In an interview Friday, China’s envoy to Canada, Cong Peiwu said Canada must release Meng, who he says is being arbitrarily and unjustly detained by Canada, or Canada-China relations won’t be able to return to normal.
Cong said Canada is bearing the responsibility of being an “accomplice” in the American effort to undermine China’s high-tech prowess by targeting Meng, the daughter of the founder of China’s Huawei Technologies and the company’s chief financial officer, as it competes for its slice of the world market in delivering the next generation of 5G internet.
“I once again point out that it is entirely out of the U.S. government’s political agenda to suppress Chinese high-tech enterprises, and Canada played a very disgraceful role in this process. This is, in every way, a grave political incident,” said Cong.
“So, we once again urge the U.S. side to immediately withdraw the arrest warrant and extradition request for Madame Meng and also urge the Canadian side to immediately release her so that she can return to China safely at an early date.”
Cong suggested that even if Meng is released, there are no guarantees that Korvig and Spavor would be granted their own freedom in return.
That scenario has been raised as a possibility because Prime Minister Justin Trudeau recently spoke to U.S. president-elect Joe Biden about Kovrig and Spavor, fuelling speculation that if the U.S. revisited the merits of the Meng case and withdrew the charges, she could go free in Canada, potentially placating China.
“As we have repeatedly pointed out,” said Cong, “those cases are not connected as some here suggest.”
China confirmed Thursday that Kovrig and Spavor would face national security trials, but Cong could provide no further details on when or how that legal proceeding would unfold.
Trudeau shot back at China Friday, once again calling on the People’s Republic to release the Michaels.
“They were arbitrarily detained in retaliation for Canada, living up to our rule of law, living up to long-standing international treaties with our closest ally. And it is simply an example of coercive diplomacy,” Trudeau said an outdoor event in Ottawa.
“And I can say that we are also extremely well-supported by allies near and far, around the world, who have been consistently speaking up in defence of these two Canadians, both because they support Canada, but also because they, too, have real concerns about the way China has been using arbitrary detentions and coercive diplomacy to try and reach various ends.”
While NDP Leader Jagmeet Singh has said he doesn’t want to play partisan politics with the case, Conservative Leader Erin O’Toole has regularly criticized Trudeau as weak and ineffective. O’Toole has also called for Canada to impose so-called Magnitsky sanctions on top level Chinese officials.
The sanctions, named after the Russian whistleblower Sergey Magnitsky, target individuals who are seen to have violated human rights. The sanctions can include travel bans and the seizure of assets.

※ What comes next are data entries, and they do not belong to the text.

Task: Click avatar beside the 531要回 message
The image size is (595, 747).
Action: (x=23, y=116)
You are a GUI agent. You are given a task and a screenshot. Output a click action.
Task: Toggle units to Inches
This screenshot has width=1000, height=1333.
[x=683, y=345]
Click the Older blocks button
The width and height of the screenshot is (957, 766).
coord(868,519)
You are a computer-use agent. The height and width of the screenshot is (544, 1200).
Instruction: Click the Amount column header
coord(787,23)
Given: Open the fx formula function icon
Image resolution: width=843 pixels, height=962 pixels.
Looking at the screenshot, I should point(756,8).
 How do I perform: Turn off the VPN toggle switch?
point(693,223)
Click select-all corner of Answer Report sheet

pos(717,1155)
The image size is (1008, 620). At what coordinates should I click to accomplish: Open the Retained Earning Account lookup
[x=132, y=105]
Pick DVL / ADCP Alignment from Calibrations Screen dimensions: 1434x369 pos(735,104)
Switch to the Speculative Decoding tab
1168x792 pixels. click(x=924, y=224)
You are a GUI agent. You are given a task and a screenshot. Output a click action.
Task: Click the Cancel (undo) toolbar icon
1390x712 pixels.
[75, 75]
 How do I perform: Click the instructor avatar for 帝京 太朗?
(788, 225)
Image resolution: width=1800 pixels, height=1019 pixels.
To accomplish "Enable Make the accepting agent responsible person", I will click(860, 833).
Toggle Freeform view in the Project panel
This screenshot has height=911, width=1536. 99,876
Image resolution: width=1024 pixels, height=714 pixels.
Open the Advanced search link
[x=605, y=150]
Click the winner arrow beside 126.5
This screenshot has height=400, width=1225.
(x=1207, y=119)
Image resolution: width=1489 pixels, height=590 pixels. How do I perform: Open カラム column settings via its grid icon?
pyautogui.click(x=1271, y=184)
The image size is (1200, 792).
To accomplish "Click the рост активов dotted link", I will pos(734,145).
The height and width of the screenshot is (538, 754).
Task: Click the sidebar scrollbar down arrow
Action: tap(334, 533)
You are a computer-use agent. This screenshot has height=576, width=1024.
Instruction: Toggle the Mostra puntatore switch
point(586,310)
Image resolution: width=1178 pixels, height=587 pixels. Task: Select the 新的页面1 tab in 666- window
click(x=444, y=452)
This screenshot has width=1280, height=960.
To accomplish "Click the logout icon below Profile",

“This kind of sanction, it won’t work, and it’s not the proper way for the handling of diplomacy. So that’s against the basic norms covering international relations,” said Cong.
“You can see it’s not China who is making the provocation, but rather, is some forces here who would like to be engaged in this kind of activity.”
Cong said Kovrig and Spavor are being treated well, like every prisoner who faces charges of violating China’s national security, something he said his country takes very seriously.
Asked if he had anything to offer to the concerned families of Korvig and Spavor, he replied:
“As we always state: that the competent authorities are handling the case independently and in accordance with law, and their lawful rights are protected.”
Meng’s Dec. 1, 2018 arrest at Vancouver’s airport, at the request of the U.S. Justice Department, was followed by China’s seizing Kovrig and Spavor nine days later and charging them with espionage-related offences.